はじめに

以前、
Kt/Vについて簡単な説明と考え方について書きました。今回は、Kt/Vに少し踏み込んでいきたいと思います。

 

日本透析医学会の推奨

日本透析医学会は、透析量について下記の項目を推奨しています。

 

1.    透析量は、尿素のsingle-pool Kt/Vurea(spKt/V)を用いることを推奨する。(1B)

2.    透析量は、月1回以上の定期的な測定を推奨する。

3.    実測透析量として、以下の値を採用する。

1)    最低確保すべき透析量として、spKt/V 1.2を推奨する。(1B)

2)    目標透析量としては、spKt/V 1.4以上が望ましい。(2B)

4.    透析時間は、4時間以上を推奨する。(1B)

 

補足

*本ステートメントは、週3回、16時間未満の維持血液透析患者を対象とする。

引用:日本透析医学会 維持透析ガイドライン 血液透析処方 P597

 

spKt/Vとは何か


成人男性の約60%は水分で構成されています。そのう2/3が細胞内、1/3が細胞外に分布しております。細胞内外での物質分布が異なるのに加え、体内では常に尿毒素成分が生成されております。

上記で示したパラメータを考慮して生体内の物質分布を算出することは、非常に困難であります。このことから、生体を1つの水槽と仮定したものをシングルプールモデルといいます。
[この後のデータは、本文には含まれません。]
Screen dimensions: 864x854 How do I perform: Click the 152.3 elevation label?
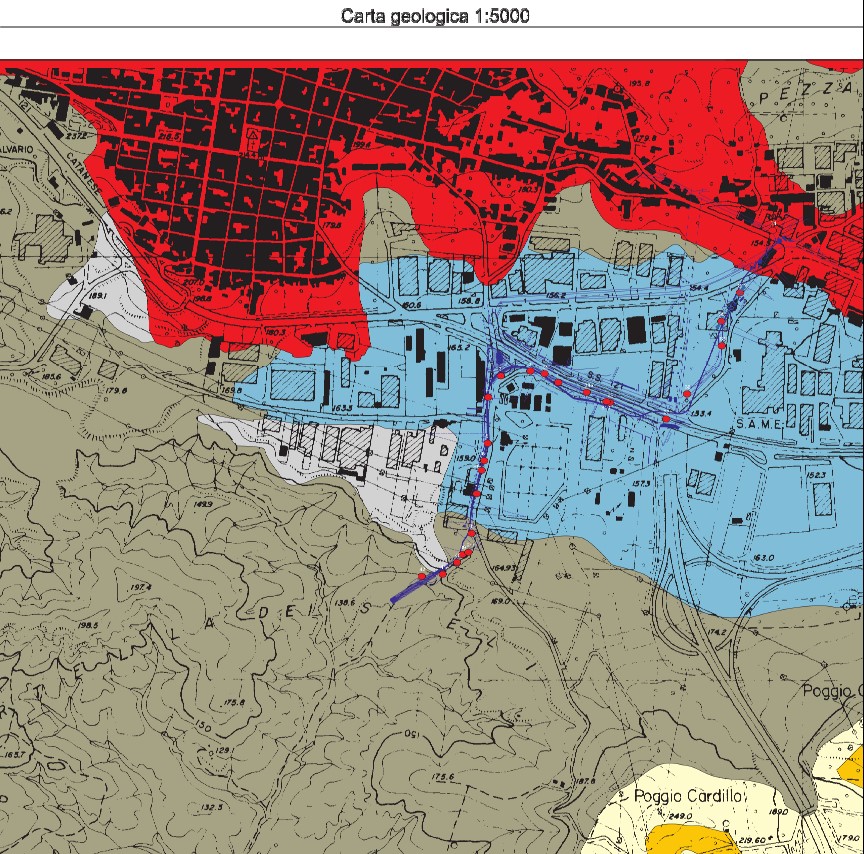point(816,475)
ここで要注意なのが、シングルプールモデルとして生体を考慮したときに、対象とすることが出来る物質は、尿素のみということです。尿素は、分子量が60と小さいため、細胞内外を比較的自由に行き来することが出来ます。そのため、尿素の分布状態を考える場合にシングルプールモデルという考え方ができます。

 

目標透析量


欧米の観察研究によると、透析量を増加させることにより、死亡リスクの低下などが報告されています。また、spKt/V1.2~1.3にて死亡リスクの低下が鈍化傾向にあるという報告もされています。そのため、日本透析医学会のガイドラインでは、最低限のspKt/V1.2とし、目標値を1.4としています。

 

spKt/Vの問題点


体格による影響が出やすい

Kt/Vは、体格による影響が出やすくなっています。体格が小さい人は体内に含まれる体液量も相対的に小さくなります。よって体格の大小により見かけ上、Kt/Vが大きくなったり、小さくなったりします。

 

②対象物質が尿素のみ

spKt/Vは、尿素のみを対象としているためspKt/Vだけでは、低分子タンパクなどの透析指標にはなりません。